The next stop was the storage facility of Calbee Potato where we received a complete overview by Mr Mori of all their storage facilities. It was surprising to learn that personnel had to walk through rugged cages around the potato boxes packed on top of each other in the large rooms. We could not fathom the reason, until they explained that these prevent boxes falling on the employees in case of an earthquake.

The TTADDA team at Calbee Potato, with a guided tour by ‘Mr Potato’ Dr. Mori himself (at the centre standing while holding his jacket).
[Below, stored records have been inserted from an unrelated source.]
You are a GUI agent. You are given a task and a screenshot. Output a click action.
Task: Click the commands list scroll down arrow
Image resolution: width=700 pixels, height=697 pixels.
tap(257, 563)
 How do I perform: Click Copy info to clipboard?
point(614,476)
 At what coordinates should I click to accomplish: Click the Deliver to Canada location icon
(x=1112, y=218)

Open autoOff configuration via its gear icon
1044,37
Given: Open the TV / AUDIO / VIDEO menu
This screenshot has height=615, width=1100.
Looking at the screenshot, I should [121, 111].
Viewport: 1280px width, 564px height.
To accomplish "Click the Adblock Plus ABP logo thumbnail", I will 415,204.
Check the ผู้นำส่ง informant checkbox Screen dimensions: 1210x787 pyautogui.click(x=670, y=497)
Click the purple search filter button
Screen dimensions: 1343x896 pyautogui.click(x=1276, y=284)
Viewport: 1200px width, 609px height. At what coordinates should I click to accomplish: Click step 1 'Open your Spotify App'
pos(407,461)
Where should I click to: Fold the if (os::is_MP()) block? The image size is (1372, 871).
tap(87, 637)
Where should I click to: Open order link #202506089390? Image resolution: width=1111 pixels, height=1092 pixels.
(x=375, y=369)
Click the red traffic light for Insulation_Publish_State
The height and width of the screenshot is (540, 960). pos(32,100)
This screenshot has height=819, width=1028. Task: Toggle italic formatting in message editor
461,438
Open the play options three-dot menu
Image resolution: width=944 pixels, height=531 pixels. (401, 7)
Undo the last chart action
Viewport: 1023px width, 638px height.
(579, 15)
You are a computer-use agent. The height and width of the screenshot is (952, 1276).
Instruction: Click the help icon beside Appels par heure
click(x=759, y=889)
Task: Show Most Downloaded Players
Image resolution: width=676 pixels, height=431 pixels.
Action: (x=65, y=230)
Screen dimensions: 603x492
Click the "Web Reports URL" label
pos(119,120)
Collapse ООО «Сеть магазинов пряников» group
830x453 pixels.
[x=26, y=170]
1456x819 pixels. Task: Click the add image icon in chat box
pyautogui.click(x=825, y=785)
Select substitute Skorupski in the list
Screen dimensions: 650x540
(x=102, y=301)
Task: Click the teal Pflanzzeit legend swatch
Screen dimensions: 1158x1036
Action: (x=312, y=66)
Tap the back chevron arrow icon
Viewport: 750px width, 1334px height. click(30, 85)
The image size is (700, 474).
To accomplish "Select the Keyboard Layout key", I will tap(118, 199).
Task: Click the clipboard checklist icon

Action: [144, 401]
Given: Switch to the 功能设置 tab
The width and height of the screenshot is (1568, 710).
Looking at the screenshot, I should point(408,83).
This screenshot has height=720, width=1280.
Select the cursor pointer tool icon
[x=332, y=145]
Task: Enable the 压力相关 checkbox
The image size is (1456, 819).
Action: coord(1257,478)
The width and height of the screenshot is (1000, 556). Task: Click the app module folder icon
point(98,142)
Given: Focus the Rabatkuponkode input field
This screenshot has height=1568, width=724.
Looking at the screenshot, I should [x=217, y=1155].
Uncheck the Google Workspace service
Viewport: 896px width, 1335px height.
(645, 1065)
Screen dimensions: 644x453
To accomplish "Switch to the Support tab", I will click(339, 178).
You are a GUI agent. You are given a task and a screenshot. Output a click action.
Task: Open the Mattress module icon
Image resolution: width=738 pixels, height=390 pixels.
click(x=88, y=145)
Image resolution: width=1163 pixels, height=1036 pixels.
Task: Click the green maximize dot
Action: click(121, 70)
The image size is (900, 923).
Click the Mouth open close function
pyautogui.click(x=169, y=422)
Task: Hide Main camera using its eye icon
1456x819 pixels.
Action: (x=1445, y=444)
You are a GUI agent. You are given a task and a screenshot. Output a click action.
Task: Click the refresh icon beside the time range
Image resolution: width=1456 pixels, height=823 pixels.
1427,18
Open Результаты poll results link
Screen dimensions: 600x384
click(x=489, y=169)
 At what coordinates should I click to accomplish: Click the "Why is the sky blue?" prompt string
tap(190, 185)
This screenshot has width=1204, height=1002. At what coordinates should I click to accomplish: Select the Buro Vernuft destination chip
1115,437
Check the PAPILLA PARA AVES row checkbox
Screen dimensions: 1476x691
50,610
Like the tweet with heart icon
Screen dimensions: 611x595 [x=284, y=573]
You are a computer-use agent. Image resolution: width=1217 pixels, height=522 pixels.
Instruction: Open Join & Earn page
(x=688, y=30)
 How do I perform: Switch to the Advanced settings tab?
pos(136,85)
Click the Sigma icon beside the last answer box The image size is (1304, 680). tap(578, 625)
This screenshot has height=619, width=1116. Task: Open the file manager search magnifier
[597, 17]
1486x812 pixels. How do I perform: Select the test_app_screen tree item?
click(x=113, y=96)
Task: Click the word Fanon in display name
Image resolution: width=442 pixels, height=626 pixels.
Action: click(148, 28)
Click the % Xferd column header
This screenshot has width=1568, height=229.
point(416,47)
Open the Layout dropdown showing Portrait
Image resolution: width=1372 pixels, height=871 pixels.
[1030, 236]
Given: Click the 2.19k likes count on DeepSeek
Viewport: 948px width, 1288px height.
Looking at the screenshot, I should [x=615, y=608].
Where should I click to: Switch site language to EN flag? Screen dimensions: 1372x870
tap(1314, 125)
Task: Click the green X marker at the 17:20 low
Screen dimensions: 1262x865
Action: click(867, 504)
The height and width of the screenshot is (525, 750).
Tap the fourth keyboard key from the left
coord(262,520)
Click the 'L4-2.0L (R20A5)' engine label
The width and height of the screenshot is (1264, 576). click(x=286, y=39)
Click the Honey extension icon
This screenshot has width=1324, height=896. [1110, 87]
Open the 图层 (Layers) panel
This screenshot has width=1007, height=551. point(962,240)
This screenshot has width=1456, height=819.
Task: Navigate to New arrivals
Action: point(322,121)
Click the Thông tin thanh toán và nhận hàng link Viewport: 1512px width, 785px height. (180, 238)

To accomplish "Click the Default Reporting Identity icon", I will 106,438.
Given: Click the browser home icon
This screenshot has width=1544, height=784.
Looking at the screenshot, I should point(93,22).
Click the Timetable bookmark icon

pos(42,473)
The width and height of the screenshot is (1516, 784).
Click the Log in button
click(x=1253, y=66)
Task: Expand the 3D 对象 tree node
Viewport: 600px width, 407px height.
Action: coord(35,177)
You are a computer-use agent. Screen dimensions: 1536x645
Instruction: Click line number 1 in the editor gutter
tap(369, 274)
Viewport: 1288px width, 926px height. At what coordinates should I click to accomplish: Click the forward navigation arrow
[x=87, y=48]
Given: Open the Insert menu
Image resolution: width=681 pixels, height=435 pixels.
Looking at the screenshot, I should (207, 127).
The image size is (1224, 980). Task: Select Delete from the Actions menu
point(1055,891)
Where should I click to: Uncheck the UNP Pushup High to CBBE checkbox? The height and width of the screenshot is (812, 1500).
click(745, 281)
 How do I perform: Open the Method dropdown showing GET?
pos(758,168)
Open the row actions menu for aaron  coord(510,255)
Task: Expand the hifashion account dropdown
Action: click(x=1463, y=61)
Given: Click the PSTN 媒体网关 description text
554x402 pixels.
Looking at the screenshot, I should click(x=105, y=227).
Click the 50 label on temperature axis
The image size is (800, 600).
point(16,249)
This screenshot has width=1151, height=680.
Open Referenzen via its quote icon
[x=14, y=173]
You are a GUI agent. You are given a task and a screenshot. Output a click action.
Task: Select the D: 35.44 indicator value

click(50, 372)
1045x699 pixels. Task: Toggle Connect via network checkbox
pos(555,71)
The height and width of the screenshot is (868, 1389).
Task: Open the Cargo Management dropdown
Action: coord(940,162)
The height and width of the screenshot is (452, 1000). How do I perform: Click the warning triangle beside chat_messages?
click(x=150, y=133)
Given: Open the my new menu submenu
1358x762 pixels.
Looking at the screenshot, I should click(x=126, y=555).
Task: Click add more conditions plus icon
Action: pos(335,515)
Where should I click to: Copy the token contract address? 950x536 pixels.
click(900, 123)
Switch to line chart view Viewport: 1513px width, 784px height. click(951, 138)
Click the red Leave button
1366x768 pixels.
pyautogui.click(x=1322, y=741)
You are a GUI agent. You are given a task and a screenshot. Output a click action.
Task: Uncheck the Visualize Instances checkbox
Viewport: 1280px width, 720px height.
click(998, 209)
In the afternoon we travelled to a large-scale sorting and state-of-the-art storage facility of JA Shikaoi, operational since 2019. Dutch equipment is shown in the large storage rooms for seed potatoes (Mooij Agro), and in the main hall a sorting system from the Japanese company Shibuya Seiki Co. was demonstrated. This large sorting line was controlled by just one man. Ten conveyor belts in parallel are able to sort five individual tubers per second in which RGB, NIR (near infrared) and SWIR (Short Wave Infrared) cameras inspect each tuber. For scab detection an AI-algorithm is implemented.

TTADDA team at JA Shikaoi with an impressive tour by Mr. Imada and Mr. Takada.

This week of live meetings boosted the interaction between the TTADDA partners. In the upcoming months and in the upcoming final year of the project, we will strive to build a solid network of Dutch and Japanese partners to enable us to continue to work on the transition to a high tech-driven, circular agriculture to boost the productivity for a data-driven potato production system as well in the Netherlands as in Japan.